• Arbeitsauftrag 1:
Gegen welche Mannschaft fand laut dem Text über Löws Pressekonferenz das anstehende Testspiel statt?
• Arbeitsauftrag 2:
Gib den Abschnitt im Text über Löws Pressekonferenz von „Mit einer emotionalen“ bis „in Schutz genommen.“ wortgetreu wieder.

• Vorgegebener Text:
━━━

Mit einer emotionalen Brandrede hat Bundestrainer Joachim Löw seine Mannschaft beim ersten öffentlichen Auftritt nach dem EM-Aus in Polen und der Ukraine in Schutz genommen.
"Fakt und grundsätzlich ist auf jeden Fall eines: Unser Weg, den wir vor einigen Jahren eingeschlagen haben, der stimmt", so Löw bei einer DFB-Pressekonferenz vor dem Testspiel gegen Argentinien: "Wir werden absolut an unserem Konzept festhalten".
Löw ärgerte sich in einem mehrminütigen Monolog über die Form der Kritik nach dem Halbfinal-Aus gegen Italien. Auch die Debatte über das Nicht-Mitsingen der Hymne bei einzelnen Spielern wollte Löw nicht unkommentiert lassen:
"Den Vorwurf, dass sie sich deshalb nicht als Deutsche fühlten, ist für mich nicht nachvollziehbar. Die Identifikation mit Deutschland ist trotzdem da. Das haben sie häufig genug bewiesen."
Die DFB-Spieler seien zudem weit davon entfernt, verwöhnt zu sein. Bei der Nationalmannschaft werde absolute Höchstleistung verlangt, versicherte Löw.

━━━

• Gezeigtes Material:
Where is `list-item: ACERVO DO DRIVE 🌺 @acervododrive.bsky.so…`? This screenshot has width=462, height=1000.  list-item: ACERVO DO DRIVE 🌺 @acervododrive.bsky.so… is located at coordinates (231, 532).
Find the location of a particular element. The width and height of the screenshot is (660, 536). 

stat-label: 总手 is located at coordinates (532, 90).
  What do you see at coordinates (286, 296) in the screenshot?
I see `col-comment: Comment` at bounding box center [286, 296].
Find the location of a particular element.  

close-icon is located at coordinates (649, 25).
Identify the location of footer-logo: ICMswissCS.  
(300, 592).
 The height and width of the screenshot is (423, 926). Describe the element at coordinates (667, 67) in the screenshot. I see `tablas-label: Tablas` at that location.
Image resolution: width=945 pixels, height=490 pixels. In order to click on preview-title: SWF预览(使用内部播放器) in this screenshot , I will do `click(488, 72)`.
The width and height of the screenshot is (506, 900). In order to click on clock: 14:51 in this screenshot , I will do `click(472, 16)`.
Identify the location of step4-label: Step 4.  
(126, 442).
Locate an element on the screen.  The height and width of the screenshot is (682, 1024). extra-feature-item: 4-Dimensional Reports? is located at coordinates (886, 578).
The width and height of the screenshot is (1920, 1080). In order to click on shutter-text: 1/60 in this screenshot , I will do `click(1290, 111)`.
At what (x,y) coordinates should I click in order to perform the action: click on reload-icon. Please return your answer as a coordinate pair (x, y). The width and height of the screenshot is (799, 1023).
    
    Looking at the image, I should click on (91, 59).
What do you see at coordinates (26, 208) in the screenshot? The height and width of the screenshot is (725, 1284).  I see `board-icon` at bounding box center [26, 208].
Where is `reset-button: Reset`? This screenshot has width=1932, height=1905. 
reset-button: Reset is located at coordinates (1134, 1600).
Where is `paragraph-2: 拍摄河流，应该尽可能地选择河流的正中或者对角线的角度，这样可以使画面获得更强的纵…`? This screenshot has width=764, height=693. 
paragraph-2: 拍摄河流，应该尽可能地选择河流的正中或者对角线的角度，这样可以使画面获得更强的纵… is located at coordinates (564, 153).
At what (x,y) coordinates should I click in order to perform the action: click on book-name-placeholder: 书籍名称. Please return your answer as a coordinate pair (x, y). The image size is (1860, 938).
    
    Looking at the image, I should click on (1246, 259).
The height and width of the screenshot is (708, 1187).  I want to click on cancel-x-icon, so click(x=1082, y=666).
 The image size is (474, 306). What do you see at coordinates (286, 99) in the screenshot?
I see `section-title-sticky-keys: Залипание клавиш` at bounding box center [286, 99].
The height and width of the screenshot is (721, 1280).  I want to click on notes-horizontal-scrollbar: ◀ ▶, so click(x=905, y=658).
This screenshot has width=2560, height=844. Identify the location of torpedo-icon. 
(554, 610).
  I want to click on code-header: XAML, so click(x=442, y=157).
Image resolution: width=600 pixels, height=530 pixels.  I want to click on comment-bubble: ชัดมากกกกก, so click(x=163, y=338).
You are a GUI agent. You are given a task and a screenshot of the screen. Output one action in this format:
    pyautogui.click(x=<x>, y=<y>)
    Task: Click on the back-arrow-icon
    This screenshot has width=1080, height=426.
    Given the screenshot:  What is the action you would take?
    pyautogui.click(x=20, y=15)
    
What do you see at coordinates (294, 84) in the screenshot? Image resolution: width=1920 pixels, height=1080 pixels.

━━━

• Schriftliche Antwort 1:
Gegen Argentinien.

• Schriftliche Antwort 2:
Mit einer emotionalen Brandrede hat Bundestrainer Joachim Löw seine Mannschaft beim ersten öffentlichen Auftritt nach dem EM-Aus in Polen und der Ukraine in Schutz genommen.